Expectations. Right
or wrong, I had expectations of how war might impact my family. I was and naïve, having only a vague
understanding of the horror of war, and its impact on the family.
My husband was active duty before the war started, and at
the start of the current conflicts was deployed to Eastern Europe, training a
foreign military, in a relatively “safe” position. While he was away I saw other service members
coming back to where we were stationed, injured, but what appeared (in my mind)
to be “okay”. They were walking,
talking, getting prosthetics, and seemed to be moving on with life quite
well. I expected that if such things
happened to my husband, our family would do the same. I imagined that if he were wounded, he would
either be killed, or be like one of those I had seen, quietly moving on with
life.
What I did not see was those who were coming back with
injuries, that 20 years ago were not considered “survivable”. I did not see those who were so severely
wounded that they would require a lifetime of care. I am sure that I heard about one, or two
severe cases where the wounded were not expected to wake from a coma, but those
seemed extremely distant and rare.
The first real combat deployment wasn’t
bad. In fact, it was relatively
easy. Where he was at, the enemy was
ill-equipped and had little military training, so the threat was not that big. Other than the routine hardship of his
seventh deployment in a few years, it did not have a huge impact the family. Our oldest child was born after he got home,
and when she was two weeks old, he deployed again.
This time was different.
Losses were heavy and immediate. On
the inside of my front door, the command had asked us to tape up a neon green
form, listing the numbers of friends or neighbors that the chaplain should call
to sit with us in the event of a death notification. We were told to have passports ready in case
we needed to be at bedside in Germany.
It was all unsettling, but it seemed like there was a functioning
process and a good support network in place in the event of injury.
I was wrong. So
horribly wrong.
The day my husband was labeled “severely wounded”, every
process, every plan, every support system seemed pointless. I had no idea how we were going to survive
it. The type and combination of injuries
he sustained hadn’t been seen before in Navy medicine (and only a handful of
civilian doctors world-wide had seen it).
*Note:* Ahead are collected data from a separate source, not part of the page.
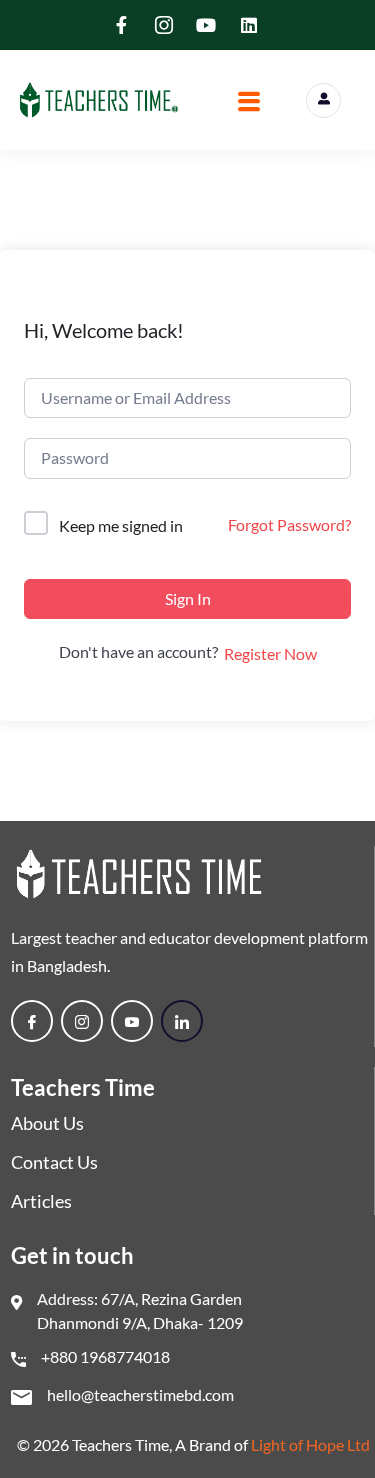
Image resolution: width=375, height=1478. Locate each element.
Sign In (188, 598)
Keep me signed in (121, 525)
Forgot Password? (289, 524)
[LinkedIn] (182, 1021)
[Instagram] (82, 1021)
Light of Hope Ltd (310, 1444)
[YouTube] (132, 1021)
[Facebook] (32, 1021)
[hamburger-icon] (248, 104)
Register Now (270, 653)
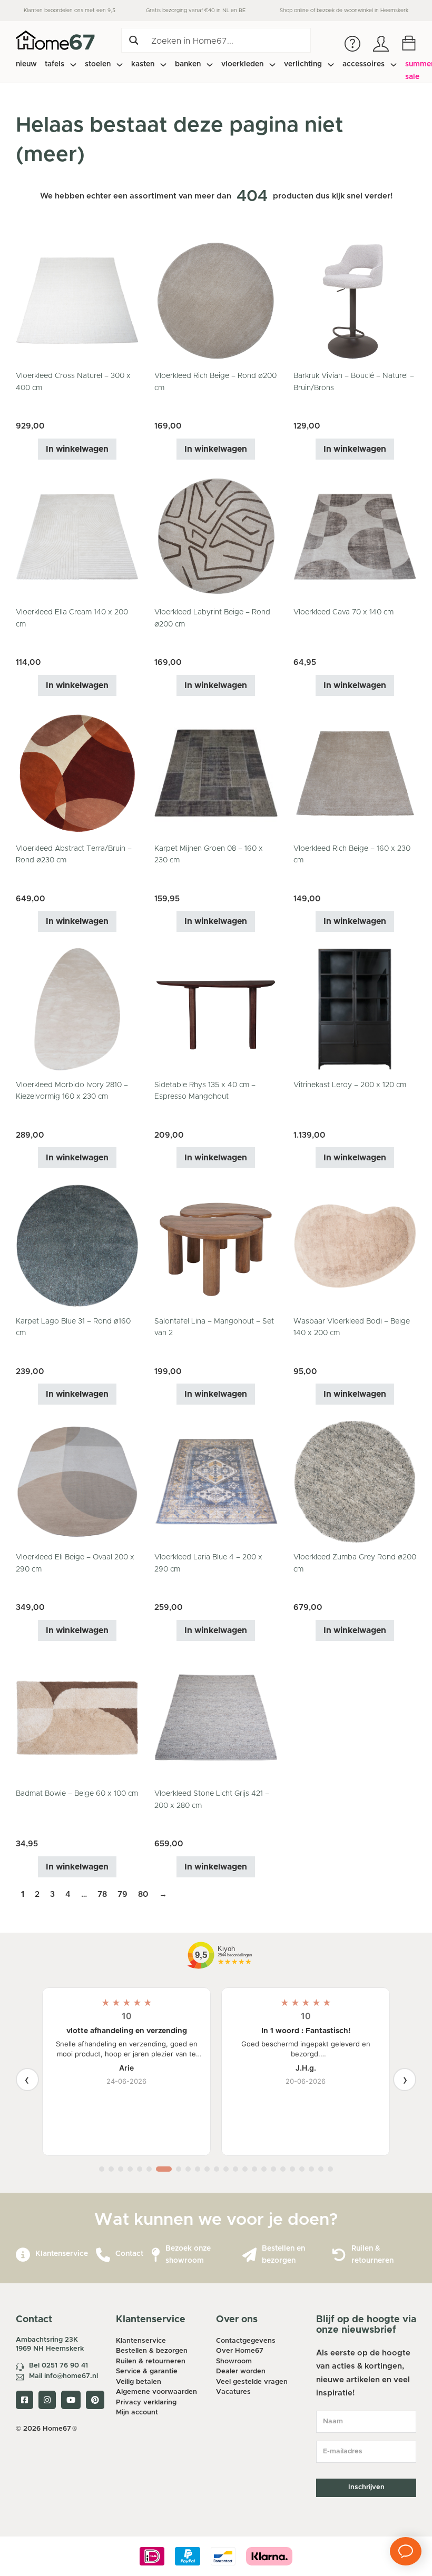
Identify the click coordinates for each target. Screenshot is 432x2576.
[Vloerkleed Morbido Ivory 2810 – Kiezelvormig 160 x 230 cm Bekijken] (77, 1009)
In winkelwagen (77, 449)
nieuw (26, 64)
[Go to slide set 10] (197, 2169)
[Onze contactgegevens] (103, 2255)
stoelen (98, 64)
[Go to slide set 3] (120, 2169)
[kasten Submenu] (163, 64)
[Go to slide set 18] (273, 2169)
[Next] (404, 2079)
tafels (54, 64)
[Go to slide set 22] (311, 2169)
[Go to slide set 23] (320, 2169)
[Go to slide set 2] (111, 2169)
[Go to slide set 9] (188, 2169)
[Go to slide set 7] (164, 2169)
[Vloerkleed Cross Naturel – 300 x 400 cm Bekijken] (77, 300)
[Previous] (27, 2079)
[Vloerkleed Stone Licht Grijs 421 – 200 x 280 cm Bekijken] (215, 1718)
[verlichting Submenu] (331, 64)
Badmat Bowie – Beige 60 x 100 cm (77, 1793)
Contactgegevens (246, 2341)
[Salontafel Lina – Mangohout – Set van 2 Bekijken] (215, 1245)
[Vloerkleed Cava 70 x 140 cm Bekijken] (354, 536)
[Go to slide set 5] (139, 2169)
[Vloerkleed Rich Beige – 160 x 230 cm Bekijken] (354, 773)
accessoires (363, 64)
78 (102, 1894)
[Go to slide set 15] (245, 2169)
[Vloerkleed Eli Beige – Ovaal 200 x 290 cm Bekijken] (77, 1482)
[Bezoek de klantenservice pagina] (23, 2255)
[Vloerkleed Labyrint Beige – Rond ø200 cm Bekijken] (215, 536)
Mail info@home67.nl (63, 2376)
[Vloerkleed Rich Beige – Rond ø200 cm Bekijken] (215, 300)
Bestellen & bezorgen (152, 2351)
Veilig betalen (138, 2382)
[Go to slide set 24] (330, 2169)
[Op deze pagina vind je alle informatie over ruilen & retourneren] (339, 2255)
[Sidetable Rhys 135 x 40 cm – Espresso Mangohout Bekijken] (215, 1009)
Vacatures (233, 2392)
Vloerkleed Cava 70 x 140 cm (343, 612)
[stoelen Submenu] (119, 64)
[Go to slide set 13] (226, 2169)
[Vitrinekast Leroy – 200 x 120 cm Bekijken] (354, 1009)
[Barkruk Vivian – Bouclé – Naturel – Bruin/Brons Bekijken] (354, 300)
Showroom (234, 2361)
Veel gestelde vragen (252, 2382)
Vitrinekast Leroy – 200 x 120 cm (349, 1085)
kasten (142, 64)
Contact (129, 2253)
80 (143, 1894)
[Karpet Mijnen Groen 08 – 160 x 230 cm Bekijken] (215, 773)
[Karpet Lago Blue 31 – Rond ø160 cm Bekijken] (77, 1245)
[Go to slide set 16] (254, 2169)
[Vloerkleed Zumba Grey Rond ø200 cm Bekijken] (354, 1482)
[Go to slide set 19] (283, 2169)
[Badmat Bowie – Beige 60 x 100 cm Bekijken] (77, 1718)
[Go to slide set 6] (149, 2169)
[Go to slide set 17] (264, 2169)
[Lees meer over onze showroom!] (155, 2255)
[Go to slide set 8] (178, 2169)
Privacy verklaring (146, 2402)
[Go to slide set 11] (207, 2169)
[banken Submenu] (209, 64)
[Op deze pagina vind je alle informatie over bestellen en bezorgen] (249, 2255)
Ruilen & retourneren (150, 2361)
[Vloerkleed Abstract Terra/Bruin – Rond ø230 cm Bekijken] (77, 773)
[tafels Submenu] (73, 64)
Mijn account (137, 2412)
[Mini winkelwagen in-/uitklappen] (408, 43)
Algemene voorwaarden (156, 2392)
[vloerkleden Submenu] (272, 64)
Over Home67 (239, 2351)
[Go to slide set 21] (302, 2169)
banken (188, 64)
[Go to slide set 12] (216, 2169)
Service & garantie (147, 2371)
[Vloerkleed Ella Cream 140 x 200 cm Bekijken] (77, 536)
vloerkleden (242, 64)
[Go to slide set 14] (235, 2169)
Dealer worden (241, 2371)
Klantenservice (61, 2253)
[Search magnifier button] (133, 40)
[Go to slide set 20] (292, 2169)
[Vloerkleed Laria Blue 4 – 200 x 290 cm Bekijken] (215, 1482)
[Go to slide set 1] (101, 2169)
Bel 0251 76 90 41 (58, 2365)
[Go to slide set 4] (130, 2169)
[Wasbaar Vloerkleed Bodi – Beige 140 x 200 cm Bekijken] (354, 1245)
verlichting (303, 64)
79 (122, 1894)
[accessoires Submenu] (393, 64)
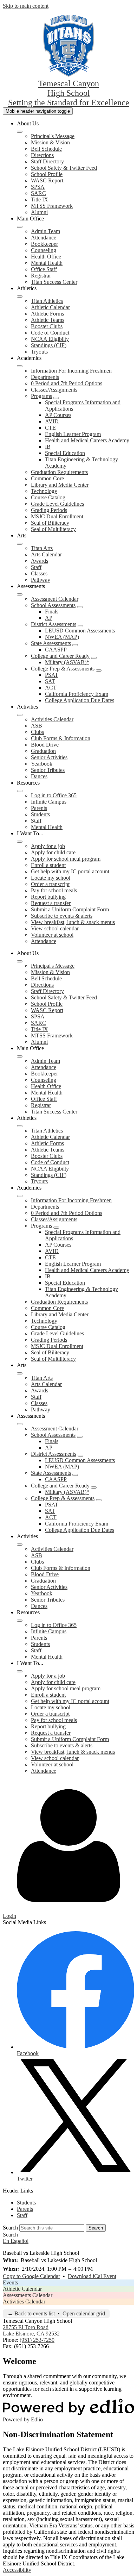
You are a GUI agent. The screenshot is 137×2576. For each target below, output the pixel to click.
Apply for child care (53, 852)
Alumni (39, 212)
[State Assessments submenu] (75, 645)
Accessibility (17, 2570)
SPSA (38, 187)
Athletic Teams (47, 320)
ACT (51, 688)
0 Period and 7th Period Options (66, 383)
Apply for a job (48, 846)
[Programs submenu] (56, 398)
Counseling (43, 250)
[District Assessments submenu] (80, 626)
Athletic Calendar (50, 307)
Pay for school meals (54, 890)
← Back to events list (31, 2313)
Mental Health (47, 263)
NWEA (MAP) (62, 637)
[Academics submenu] (19, 366)
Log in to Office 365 (54, 795)
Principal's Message (52, 136)
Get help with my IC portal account (70, 871)
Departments (45, 377)
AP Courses (58, 415)
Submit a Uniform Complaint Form (70, 909)
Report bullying (48, 897)
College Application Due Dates (79, 700)
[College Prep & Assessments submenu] (99, 670)
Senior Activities (49, 757)
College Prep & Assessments (62, 669)
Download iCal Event (92, 2276)
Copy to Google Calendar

No one could give a prognosis, or even an accurate diagnosis. We went head first into a whole new life.
It’s been a decade since that day. We’ve worked hard to make a new life, to keep
moving forward. Treatment has advanced
in the last ten years, and he’s had improvement in some areas. I have adjusted to becoming a caregiver and learned
that a life I didn’t expect is not necessarily a bad one, just different. We’ve met a lot of inspiring and amazing
people, both warriors and those who care for them. - Elizabeth S.